In aerobic organisms, a variety of metalloproteins regulate reactions involving molecular oxygen (O₂). These include O₂-transport proteins such as hemoglobin (Hb) and hemocyanin (Hc), electron transfer proteins and cytochrome c oxidase involved in mitochondrial oxidative phosphorylation, and various metalloproteins such as oxygenases and oxidases that catalyze selective oxidation of alkanes, alkenes, aromatics, and various natural products. These reactions involve the coordination of oxygen species such as O₂, O₂^-•, and H₂O₂ to the metal and their activation. Since these processes involve redox reactions, redox-active metals such as iron and copper are present in the active center. Various highly functional metal complexes have been synthesized to understand these reactions and reaction mechanisms from the viewpoint of bioinorganic chemistry, and to develop practical catalysts and other practically useful compounds.
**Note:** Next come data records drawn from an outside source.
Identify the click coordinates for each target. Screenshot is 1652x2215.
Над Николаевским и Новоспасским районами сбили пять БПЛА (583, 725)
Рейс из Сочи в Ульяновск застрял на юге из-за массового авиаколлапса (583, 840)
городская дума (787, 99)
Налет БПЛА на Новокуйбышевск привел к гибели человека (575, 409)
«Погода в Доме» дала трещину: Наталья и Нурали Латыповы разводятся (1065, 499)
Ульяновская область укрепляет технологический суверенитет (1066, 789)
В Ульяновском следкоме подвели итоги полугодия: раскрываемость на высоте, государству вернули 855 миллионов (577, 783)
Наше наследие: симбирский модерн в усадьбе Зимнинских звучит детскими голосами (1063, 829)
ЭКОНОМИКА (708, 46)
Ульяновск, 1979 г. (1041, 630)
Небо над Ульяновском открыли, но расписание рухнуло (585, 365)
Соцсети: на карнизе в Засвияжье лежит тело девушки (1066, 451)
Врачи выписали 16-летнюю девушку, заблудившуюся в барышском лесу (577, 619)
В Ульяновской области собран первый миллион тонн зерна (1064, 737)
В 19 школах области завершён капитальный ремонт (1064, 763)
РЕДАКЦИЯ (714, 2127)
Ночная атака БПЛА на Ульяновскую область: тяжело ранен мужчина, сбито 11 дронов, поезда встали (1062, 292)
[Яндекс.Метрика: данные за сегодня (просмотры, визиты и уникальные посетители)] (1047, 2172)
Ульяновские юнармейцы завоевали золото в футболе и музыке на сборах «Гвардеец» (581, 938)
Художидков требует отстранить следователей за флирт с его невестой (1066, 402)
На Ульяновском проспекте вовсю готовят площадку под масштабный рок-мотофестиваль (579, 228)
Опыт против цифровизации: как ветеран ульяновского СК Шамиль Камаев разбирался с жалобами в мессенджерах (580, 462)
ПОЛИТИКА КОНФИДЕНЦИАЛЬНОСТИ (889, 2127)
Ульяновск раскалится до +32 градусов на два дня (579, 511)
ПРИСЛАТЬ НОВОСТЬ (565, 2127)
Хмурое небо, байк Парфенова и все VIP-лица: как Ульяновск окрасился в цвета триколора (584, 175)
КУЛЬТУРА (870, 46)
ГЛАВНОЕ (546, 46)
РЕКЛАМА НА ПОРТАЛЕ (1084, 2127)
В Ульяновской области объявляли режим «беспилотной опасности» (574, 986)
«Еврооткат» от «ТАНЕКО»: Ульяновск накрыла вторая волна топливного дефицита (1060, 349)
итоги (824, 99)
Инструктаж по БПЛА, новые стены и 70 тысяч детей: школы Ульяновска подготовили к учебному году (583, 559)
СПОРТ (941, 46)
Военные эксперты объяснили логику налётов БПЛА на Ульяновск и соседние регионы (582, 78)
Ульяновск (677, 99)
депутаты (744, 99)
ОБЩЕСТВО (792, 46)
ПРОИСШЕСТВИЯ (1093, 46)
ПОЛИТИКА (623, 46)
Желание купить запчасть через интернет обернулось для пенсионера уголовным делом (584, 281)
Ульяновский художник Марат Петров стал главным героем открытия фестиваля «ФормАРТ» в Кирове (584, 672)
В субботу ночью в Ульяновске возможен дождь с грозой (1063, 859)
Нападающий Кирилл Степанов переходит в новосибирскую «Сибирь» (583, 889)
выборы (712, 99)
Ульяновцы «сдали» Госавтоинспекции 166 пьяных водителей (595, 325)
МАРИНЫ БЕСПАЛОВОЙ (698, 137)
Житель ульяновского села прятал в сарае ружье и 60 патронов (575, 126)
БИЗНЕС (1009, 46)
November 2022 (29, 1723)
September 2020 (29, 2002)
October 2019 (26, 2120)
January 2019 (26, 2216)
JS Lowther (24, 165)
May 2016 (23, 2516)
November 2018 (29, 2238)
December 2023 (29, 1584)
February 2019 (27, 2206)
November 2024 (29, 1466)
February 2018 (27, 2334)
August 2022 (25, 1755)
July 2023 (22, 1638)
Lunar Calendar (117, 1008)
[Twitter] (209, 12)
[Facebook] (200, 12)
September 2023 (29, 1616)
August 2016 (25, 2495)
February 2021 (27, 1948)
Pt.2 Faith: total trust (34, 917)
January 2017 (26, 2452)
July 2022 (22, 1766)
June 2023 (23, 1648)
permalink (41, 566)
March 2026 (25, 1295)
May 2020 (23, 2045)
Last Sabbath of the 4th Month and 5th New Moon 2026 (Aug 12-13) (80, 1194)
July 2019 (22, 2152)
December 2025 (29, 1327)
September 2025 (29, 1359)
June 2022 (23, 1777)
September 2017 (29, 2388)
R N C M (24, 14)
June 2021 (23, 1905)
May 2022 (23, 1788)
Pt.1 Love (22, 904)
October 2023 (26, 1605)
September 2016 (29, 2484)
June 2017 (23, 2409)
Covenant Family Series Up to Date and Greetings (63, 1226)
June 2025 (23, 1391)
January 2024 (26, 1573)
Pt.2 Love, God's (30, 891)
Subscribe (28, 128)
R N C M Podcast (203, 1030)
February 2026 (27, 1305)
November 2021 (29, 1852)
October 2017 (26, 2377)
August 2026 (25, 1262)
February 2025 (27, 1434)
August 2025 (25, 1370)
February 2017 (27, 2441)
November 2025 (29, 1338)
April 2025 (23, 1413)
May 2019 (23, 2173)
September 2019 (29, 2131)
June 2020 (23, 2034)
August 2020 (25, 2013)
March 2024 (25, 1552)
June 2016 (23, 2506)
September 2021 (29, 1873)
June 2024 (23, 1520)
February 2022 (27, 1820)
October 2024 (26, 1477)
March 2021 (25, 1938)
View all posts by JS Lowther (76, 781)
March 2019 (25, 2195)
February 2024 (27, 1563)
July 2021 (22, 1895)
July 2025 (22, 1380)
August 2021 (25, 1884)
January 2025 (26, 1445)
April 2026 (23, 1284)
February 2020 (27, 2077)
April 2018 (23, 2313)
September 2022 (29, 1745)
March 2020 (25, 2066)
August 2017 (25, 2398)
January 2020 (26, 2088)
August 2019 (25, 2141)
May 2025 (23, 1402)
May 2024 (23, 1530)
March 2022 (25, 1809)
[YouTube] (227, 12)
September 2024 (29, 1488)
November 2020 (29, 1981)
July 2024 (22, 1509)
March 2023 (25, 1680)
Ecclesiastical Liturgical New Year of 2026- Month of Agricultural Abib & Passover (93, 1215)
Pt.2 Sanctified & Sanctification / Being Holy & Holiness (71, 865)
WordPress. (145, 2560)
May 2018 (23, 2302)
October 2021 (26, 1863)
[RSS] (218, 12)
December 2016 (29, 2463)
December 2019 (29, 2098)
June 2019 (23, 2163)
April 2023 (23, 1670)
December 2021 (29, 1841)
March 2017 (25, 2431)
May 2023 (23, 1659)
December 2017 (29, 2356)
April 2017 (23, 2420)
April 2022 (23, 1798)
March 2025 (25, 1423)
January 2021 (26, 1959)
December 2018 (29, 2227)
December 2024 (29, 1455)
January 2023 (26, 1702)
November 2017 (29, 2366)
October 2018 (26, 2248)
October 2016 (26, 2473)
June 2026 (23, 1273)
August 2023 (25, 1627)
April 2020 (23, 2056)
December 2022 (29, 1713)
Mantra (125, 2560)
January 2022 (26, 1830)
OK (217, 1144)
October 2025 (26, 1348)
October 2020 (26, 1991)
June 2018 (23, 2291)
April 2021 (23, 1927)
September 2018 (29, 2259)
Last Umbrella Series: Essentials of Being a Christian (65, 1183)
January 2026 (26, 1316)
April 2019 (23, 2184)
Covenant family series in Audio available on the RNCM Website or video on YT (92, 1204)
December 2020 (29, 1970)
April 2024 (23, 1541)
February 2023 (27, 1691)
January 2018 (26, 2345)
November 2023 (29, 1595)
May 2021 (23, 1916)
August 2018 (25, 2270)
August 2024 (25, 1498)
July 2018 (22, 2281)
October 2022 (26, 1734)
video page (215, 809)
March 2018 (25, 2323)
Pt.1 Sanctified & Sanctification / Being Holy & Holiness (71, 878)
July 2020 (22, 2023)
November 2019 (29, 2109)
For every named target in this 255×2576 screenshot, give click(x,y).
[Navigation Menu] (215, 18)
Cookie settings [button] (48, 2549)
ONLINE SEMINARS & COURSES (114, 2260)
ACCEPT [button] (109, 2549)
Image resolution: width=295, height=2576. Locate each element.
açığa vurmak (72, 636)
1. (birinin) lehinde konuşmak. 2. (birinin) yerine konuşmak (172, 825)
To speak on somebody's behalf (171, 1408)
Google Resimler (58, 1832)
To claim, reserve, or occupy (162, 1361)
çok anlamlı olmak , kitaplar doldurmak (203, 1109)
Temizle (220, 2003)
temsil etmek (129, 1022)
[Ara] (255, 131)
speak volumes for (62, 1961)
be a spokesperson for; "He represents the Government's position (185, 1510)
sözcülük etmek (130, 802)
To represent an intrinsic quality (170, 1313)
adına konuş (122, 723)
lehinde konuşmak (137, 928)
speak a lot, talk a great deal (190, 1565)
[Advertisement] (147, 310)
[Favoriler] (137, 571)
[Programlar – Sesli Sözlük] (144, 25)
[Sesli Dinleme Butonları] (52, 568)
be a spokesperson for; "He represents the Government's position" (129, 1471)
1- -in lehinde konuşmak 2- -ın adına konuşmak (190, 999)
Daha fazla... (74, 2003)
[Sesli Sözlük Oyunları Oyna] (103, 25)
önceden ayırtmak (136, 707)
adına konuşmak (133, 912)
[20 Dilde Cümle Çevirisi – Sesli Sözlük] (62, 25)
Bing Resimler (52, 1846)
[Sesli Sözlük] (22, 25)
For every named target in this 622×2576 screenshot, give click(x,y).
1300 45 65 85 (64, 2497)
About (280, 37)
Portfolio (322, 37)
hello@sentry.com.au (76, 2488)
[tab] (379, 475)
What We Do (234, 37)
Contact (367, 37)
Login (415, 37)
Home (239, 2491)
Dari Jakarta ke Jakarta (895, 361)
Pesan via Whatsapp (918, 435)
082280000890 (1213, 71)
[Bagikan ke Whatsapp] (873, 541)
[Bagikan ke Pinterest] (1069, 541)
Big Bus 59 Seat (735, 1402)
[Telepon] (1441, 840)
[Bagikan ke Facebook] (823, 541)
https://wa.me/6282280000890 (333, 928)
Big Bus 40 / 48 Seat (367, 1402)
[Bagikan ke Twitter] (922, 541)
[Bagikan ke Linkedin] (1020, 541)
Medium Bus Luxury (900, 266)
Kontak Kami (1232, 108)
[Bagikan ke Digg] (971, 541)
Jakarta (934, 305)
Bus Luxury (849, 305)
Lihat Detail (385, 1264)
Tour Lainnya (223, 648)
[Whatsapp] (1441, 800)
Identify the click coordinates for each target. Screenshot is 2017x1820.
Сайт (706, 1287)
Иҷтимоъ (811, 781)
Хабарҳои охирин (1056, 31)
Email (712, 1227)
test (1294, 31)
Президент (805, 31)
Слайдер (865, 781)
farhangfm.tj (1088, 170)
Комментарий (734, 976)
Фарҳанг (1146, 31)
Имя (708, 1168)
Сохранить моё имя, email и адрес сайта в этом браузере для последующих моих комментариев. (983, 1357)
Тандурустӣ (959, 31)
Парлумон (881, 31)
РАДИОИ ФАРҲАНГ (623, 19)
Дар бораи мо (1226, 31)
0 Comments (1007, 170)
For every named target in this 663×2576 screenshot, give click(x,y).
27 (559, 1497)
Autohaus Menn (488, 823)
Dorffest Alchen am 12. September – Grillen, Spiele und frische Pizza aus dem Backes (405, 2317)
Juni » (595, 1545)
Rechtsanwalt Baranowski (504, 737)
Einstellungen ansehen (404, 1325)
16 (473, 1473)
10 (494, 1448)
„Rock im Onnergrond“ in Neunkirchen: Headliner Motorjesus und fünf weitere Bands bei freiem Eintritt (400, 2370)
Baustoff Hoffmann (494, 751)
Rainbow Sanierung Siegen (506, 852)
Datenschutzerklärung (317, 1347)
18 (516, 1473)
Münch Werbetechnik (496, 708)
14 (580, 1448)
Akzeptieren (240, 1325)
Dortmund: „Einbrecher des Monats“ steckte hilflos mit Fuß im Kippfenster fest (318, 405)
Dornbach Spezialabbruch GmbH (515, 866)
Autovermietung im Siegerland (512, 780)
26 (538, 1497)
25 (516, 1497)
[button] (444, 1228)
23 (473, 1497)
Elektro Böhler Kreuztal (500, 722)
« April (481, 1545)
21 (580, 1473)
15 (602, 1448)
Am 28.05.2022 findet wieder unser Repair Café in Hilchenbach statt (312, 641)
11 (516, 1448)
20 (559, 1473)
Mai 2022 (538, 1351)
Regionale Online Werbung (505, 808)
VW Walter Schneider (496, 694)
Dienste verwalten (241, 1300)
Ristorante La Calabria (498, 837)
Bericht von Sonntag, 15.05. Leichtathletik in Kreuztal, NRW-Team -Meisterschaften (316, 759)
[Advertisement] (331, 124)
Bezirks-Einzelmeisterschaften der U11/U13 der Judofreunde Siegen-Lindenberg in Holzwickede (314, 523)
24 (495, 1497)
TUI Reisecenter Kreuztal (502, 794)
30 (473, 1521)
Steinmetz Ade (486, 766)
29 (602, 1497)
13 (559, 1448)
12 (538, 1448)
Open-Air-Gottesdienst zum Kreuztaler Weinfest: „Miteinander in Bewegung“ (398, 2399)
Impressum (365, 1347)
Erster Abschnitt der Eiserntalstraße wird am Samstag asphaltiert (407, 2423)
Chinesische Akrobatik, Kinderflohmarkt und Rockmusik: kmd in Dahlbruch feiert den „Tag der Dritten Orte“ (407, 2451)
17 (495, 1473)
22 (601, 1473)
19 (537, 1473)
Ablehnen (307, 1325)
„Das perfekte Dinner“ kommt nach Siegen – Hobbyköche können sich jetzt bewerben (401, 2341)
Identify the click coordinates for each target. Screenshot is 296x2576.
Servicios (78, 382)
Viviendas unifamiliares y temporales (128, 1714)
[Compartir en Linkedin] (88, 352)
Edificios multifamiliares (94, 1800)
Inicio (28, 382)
In this Accounts, the authorʼs research in relation to them is summarized as follows: (1) development of dicopper complexes that reproduce the reversible O₂-binding function at the dicopper site of hemocyanin, (2) development of diiron complexes that reproduce O₂-activation at the diiron site of soluble methane monooxygenase and related selective oxidation of alkanes, alkenes, and various organic compounds.